Unions even rig ‘studies’ to support the minimum wage, doing things like looking at the effect of the minimum wage six months after it takes effect.  Obviously, when the wage first goes up (particularly if the hike is unexpected), employers have little choice but to pay more.  The negative effects on employment take longer than six months to occur, and unions know that, so they only look out six months.  Sometimes they will commission surveys done just before a minimum wage hike, and again after the hike, to compare hiring levels between the two periods.  Since none of the employers that went out of business, or moved, in response to the minimum wage are around to take the second survey, the results are misleading – which is why unions like this technique.  Unions do not ‘study’ the minimum wage; they propagandize it.

Fighting to replace the minimum wage with a program that works, should be one of the moral imperatives of our time.  We live in the richest country on Earth, and we want t there to be a minimum level of subsistence below which no worker need fall.  Of course we want that.  But we need to be smart, using programs that work rather than programs that harm the very people who need our help.  It is time to call out the minimum wage for what it really is, and once and for all, to reject it.

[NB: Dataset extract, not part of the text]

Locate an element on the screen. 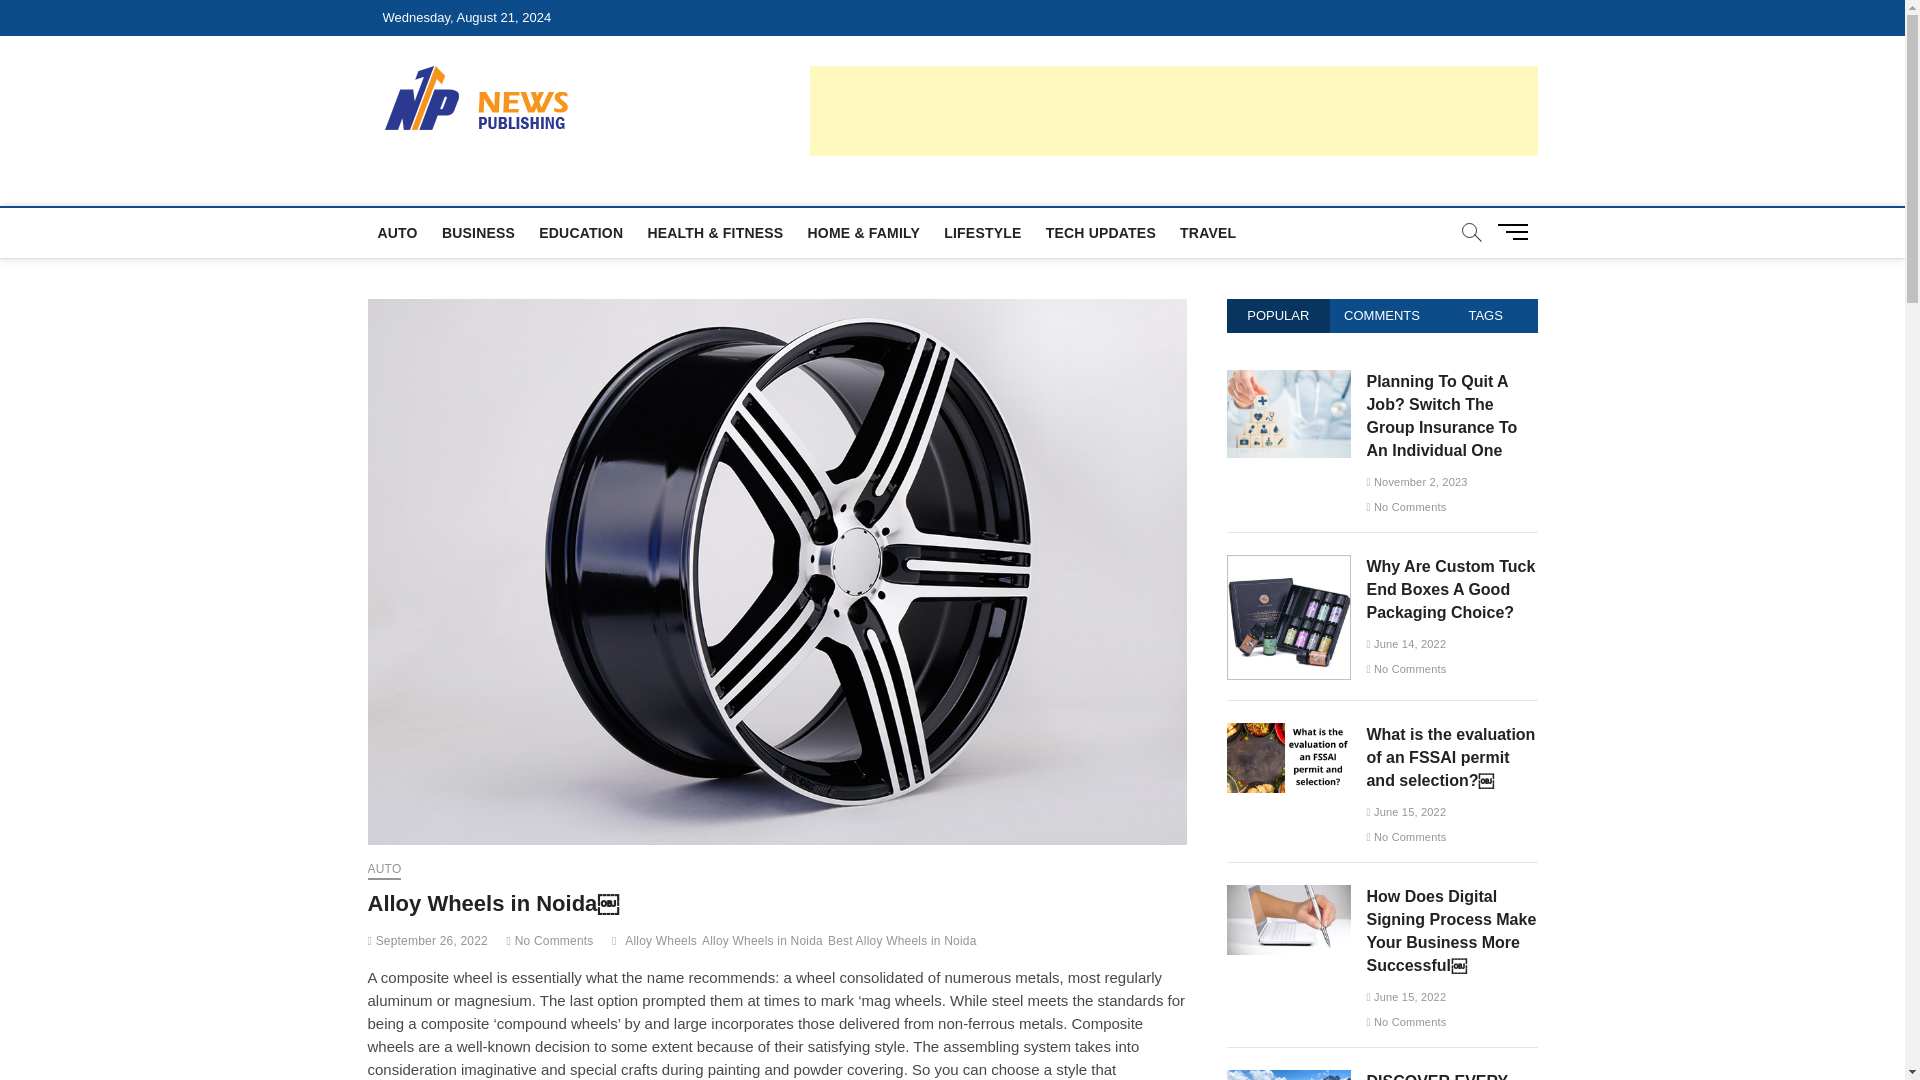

4 thoughts on “The Case Against the Minimum Wage”

  1. In the example of the family of four with two working parents, the so called negative income tax would provide them with $23.000 on top of their earnings annually. If that same family had no working parents, they would receive a total of $40,000. That $15,000 per year difference seems like a relatively small incentive for working considering that they “get” $40,000 for not working. Am I missing something?

    1. Ideally, the negative income tax would replace both the minimum wage as well as welfare. With no minimum wage, anyone who wants a job would be able to find one.

      1. “With no minimum wage, anyone who wants a job would be able to find one.”

        You can’t be serious.

        1. Of course I’m serious. How far do you think wages would fall? Where I live, McDonalds is paying $11 an hour.